Expert says new ND refinery should be small, make diesel fuel and naphtha instead of gasoline

By Dale Wetzel, AP
Monday, September 20, 2010

Study: New ND refinery should make diesel, not gas

BISMARCK, N.D. — A new North Dakota oil refinery would have a better chance of success if it was small and produced diesel fuel instead of gasoline, according to a consulting group’s preliminary analysis.

Kurt Swenson, a vice president for the Corval Group, said a refinery would cost between $650 million and $700 million to build, depending on whether it was designed to process 20,000 or 34,000 barrels of oil daily. Construction would take at least 16 months, and Corval’s analysis estimates it could be finished by December 2015.
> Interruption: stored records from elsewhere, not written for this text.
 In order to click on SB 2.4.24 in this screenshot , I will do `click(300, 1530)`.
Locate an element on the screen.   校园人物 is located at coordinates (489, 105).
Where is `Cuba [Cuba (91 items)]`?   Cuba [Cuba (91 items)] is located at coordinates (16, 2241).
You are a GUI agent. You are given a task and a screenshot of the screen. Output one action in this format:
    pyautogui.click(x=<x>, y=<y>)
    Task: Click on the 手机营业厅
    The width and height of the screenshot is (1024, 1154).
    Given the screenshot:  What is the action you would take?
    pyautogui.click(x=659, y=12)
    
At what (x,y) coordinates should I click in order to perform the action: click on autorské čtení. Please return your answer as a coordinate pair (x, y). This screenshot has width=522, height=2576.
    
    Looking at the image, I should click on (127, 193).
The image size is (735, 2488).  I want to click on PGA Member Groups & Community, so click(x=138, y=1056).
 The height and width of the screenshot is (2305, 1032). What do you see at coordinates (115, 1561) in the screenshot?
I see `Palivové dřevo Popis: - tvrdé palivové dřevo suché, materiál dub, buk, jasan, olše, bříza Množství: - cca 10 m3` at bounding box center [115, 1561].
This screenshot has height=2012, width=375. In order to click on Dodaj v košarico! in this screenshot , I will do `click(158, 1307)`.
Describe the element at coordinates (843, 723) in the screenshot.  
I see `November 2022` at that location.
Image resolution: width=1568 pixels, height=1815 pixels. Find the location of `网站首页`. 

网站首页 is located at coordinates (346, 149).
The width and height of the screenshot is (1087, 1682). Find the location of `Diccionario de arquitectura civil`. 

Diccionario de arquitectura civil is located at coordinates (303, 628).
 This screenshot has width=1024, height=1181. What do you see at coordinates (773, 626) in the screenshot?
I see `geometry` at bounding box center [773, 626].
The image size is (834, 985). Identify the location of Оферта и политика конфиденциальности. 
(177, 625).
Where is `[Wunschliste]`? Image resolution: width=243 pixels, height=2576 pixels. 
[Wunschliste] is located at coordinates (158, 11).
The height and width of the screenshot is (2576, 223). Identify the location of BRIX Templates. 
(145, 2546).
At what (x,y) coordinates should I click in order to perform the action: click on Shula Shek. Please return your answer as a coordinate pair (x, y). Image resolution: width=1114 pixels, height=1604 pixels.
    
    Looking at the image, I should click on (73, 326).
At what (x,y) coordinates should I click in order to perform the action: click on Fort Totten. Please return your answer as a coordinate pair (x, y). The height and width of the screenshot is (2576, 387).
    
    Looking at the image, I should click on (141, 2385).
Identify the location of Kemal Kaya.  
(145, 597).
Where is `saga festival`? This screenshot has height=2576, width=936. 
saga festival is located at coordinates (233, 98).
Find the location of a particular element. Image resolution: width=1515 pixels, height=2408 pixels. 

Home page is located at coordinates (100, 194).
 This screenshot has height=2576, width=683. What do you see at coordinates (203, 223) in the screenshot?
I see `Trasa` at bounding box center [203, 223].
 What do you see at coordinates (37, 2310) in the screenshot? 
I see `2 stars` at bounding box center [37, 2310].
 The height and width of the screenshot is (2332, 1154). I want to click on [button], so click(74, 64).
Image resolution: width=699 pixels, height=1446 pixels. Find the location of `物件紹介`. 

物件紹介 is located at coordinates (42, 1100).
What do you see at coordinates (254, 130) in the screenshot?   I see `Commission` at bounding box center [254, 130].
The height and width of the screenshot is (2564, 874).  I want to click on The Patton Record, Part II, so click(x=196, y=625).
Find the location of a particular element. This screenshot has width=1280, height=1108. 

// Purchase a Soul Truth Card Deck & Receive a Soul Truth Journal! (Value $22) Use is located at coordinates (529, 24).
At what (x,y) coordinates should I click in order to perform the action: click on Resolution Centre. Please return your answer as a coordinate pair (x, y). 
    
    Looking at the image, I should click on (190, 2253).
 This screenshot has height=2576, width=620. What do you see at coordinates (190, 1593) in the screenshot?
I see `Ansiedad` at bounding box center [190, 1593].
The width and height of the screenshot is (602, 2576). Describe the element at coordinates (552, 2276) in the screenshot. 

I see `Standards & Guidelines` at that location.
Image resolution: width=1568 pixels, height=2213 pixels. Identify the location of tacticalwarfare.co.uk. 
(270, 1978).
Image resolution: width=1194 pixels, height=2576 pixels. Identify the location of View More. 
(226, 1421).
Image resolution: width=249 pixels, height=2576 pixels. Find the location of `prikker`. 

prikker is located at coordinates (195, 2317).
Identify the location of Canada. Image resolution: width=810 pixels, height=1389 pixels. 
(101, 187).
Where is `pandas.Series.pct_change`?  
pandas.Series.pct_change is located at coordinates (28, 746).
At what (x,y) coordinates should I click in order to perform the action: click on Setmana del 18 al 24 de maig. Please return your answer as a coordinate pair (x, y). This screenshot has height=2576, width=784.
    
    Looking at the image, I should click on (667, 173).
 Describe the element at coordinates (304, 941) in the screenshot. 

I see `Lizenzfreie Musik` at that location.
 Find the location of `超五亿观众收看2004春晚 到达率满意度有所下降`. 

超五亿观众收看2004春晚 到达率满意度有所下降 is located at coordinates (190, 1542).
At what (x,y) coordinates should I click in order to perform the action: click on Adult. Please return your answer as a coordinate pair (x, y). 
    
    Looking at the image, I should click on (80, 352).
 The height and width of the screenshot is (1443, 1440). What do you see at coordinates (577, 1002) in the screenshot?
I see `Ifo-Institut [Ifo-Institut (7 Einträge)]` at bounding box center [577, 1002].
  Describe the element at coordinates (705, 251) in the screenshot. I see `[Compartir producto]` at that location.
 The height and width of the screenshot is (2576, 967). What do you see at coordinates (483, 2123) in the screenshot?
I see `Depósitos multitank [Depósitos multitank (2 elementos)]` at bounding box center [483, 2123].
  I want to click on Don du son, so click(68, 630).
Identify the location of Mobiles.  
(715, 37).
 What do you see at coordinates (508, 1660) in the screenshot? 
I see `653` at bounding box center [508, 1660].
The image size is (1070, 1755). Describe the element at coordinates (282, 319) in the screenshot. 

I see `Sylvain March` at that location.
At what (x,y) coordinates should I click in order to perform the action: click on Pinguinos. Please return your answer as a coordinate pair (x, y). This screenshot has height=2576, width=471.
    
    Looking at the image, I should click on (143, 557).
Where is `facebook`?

Swenson recently briefed state legislators on Corval’s preliminary analysis. Its final report is to be presented to a state legislative committee on energy development in October. The study is being financed by a $461,000 U.S. Energy Department grant obtained by Democratic Sen. Byron Dorgan and administered by the North Dakota Association of Rural Electric Cooperatives.

The 34,000 barrel per day refinery design has the better projected return on investment and a lower operating cost per barrel of oil processed, Swenson said. It would manufacture diesel fuel and naphtha, a chemical that can be used as a solvent, a gasoline additive, or for lighter fluid and cooking fuel.

Swenson said there is a ready market for naphtha in Canada, where it is used as a thinner to make oil sands mined in Alberta province easier to ship through pipelines. It could be shipped north by train, he said.

“The Canadian market for naphtha is a long-term market. It has been well-established. It’s very transparent on (prices),” he said. “The transportation systems … are in place.”

North Dakota produces 321,000 barrels of oil daily. The state’s production has more than tripled since January 2006, state Department of Mineral Resources statistics indicate. The increase has been spurred by development of oil shale rock formations in western North Dakota.

The state has one oil refinery, Tesoro Corp.’s facility near Mandan, which processes about 58,000 barrels of oil daily. North Dakota’s rising oil production, which is expected to top 400,000 barrels daily next year, has prompted increased interest about encouraging construction of additional refining capacity in North Dakota.

Swenson said the Tesoro refinery already produces more gasoline than North Dakota customers use, and gasoline consumption in the state is flat. In contrast, demand for diesel fuel is rising, and the state has to import large amounts to satisfy it, he said.

“We are, worldwide, transitioning much more towards a diesel-based economy,” he said. “Our gasoline consumption is trending downwards … We feel very confident that the diesel consumption will continue to grow.”

Swenson said the market analysis indicated a new refinery that produced a standard mix of gasoline, diesel fuel and jet fuel would have difficulty making money no matter what its size.

However, “the economics are overwhelmingly better” for a refinery capable of processing 34,000 barrels of oil daily, with production split between diesel fuel and naphtha, he said. It also would be less expensive to build because costly equipment needed to produce gasoline would not have to be installed, he said.